Michael Newdow, a self-described atheist, is not prevented from pursuing his claim as a parent even though he lost custody of his daughter in February, the three-judge panel of the U.S. Ninth Circuit Court of Appeals said Dec. 4. Even though Newdow no longer represents his daughter, he maintains standing as a parent to challenge the recitation of the Pledge of Allegiance in school, the judges ruled.
In the opinion, two members of the panel reiterated their June decision that the pledge’s inclusion of “under God” is a violation of the First Amendment’s ban on government establishment of religion.
“When school teachers lead a recitation of the Pledge of Allegiance according to school district policy, they present a message by the state endorsing not just religion generally, but a monotheistic religion organized ‘under God,'” judge Alfred Goodwin wrote. “The pledge to a nation ‘under God,’ with its imprimatur of governmental sanction, provides the message to Newdow’s young daughter not only that non-believers, or believers in non-Judeo-Christian religions, are outsiders, but more specifically that her father’s beliefs are those of an outsider, and necessarily inferior to what she is exposed to in the classroom.”

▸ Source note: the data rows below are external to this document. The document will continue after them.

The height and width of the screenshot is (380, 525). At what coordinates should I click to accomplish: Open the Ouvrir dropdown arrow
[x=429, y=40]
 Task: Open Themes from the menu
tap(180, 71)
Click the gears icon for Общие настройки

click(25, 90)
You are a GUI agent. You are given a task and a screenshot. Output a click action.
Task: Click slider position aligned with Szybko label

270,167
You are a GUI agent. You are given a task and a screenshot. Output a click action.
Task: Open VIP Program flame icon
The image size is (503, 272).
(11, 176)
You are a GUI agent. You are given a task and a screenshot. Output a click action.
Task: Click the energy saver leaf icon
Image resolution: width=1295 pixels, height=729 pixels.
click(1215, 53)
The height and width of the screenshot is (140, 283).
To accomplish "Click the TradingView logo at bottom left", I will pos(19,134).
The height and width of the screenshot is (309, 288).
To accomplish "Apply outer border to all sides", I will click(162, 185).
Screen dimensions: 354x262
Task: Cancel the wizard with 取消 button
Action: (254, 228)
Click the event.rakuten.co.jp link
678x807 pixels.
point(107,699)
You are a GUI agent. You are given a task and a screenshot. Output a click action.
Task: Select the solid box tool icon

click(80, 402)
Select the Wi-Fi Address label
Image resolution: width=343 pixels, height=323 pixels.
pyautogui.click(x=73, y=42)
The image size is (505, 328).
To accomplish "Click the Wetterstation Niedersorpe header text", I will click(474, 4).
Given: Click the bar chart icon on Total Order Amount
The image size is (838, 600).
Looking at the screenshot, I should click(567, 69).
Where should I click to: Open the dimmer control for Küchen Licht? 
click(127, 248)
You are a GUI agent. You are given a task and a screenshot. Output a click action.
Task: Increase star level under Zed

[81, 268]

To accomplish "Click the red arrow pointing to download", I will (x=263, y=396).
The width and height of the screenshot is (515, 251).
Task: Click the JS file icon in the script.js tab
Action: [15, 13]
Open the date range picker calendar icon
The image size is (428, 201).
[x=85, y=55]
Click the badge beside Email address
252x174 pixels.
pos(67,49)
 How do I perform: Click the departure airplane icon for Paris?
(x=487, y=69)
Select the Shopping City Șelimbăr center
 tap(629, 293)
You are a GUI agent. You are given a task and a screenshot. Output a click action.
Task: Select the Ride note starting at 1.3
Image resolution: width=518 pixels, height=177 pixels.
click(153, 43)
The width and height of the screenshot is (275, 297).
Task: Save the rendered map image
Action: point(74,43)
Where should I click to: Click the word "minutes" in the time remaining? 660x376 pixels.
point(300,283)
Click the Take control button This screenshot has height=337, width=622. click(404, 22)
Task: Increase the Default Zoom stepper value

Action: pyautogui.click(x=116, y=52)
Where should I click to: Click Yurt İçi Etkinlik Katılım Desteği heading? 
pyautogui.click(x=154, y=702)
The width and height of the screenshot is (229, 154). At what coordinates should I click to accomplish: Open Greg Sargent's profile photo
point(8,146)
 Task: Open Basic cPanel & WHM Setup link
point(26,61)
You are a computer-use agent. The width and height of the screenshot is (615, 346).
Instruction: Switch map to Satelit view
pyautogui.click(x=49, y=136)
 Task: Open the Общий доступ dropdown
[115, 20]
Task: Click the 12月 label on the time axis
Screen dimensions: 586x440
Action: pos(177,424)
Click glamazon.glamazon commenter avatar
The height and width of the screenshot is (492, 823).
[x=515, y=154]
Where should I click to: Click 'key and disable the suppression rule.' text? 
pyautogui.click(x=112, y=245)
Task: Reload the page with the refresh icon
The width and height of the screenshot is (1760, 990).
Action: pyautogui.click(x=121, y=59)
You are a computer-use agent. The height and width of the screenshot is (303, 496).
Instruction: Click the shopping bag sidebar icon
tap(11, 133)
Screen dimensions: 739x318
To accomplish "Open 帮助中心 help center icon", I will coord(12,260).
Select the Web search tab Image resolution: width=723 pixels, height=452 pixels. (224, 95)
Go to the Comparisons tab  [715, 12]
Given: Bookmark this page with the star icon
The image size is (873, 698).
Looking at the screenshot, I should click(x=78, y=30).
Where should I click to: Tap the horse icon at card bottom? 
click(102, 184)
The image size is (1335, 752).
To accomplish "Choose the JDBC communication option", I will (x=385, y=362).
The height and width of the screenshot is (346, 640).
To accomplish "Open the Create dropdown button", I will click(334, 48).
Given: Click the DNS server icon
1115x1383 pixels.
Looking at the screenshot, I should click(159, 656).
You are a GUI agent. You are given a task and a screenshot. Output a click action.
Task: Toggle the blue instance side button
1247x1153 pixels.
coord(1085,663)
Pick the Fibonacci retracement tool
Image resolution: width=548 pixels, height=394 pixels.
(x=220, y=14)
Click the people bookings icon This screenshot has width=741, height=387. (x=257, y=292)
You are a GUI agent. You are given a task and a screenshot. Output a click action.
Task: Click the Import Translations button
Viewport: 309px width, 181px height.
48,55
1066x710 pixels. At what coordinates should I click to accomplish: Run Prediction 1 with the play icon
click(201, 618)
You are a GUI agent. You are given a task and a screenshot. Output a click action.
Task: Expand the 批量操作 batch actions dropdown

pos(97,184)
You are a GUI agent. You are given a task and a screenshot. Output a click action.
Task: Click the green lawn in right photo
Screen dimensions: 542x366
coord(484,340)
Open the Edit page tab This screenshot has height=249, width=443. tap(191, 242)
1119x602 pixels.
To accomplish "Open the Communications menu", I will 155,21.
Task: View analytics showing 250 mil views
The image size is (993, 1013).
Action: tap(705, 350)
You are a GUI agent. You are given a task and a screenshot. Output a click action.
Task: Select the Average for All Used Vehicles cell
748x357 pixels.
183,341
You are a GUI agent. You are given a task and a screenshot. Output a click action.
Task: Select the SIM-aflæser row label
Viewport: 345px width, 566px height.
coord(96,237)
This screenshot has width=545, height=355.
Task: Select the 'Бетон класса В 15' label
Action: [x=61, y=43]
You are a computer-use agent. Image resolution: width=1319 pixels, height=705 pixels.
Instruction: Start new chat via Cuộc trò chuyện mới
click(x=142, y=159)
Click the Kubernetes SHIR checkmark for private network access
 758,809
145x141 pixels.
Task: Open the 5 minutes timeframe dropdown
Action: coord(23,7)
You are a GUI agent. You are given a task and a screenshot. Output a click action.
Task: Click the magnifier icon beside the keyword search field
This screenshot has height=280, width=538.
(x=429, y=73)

Judge Stephen Reinhardt joined Goodwin in the opinion. Judge Ferdinand Fernandez concurred Newdow should be able to continue his action but did not join in the other comments of the decision.
The panel’s opinion affirmed it is not backing down from its highly controversial June ruling against the pledge. With the ruling that Newdow’s suit can go forward, the next step could be a review by an 11-member panel of the Ninth Circuit. If permitted to stand, the opinion would prevent students from reciting the pledge in the nine Western states of the Ninth Circuit.
The panel’s June 26 decision immediately ignited a firestorm of criticism — and not just from religious conservatives. The panel quickly stayed enforcement of the ruling. The Senate promptly approved a resolution affirming the pledge by a 99-0 vote. In early October, the House of Representatives passed a similar measure by a 401-5 vote.
After the panel’s initial ruling for Newdow in June, it was revealed his 8-year-old daughter did not oppose the pledge. Sandra Banning, the girl’s mother, said her daughter enjoyed reciting the pledge. Banning, who has sole custody of the girl, also said her daughter and she are members of Calvary Chapel of Laguna Creek, an evangelical church in Elk Grove, Calif.
Banning, who was never married to Newdow, filed suit in August challenging Newdow’s standing in the case and asking her daughter be removed from it. She expressed concern her daughter, who has remained unnamed, would be harmed by a “lifetime of public scorn” if she is incorrectly perceived as the “little atheist girl that attacked the pledge.”
In September, a California Superior Court judge blocked Newdow from representing his daughter in the suit but allowed the Ninth Circuit panel to decide whether the father could maintain his legal challenge in the case.
In its latest decision, the Ninth Circuit panel ruled Newdow’s loss of custody rights did not strip him of “all of his parental rights.” Banning “has no power, even as sole legal custodian, to insist that her child be subjected to unconstitutional state action,” the panel said. Newdow has a legal right “to protect his own interests,” the panel ruled.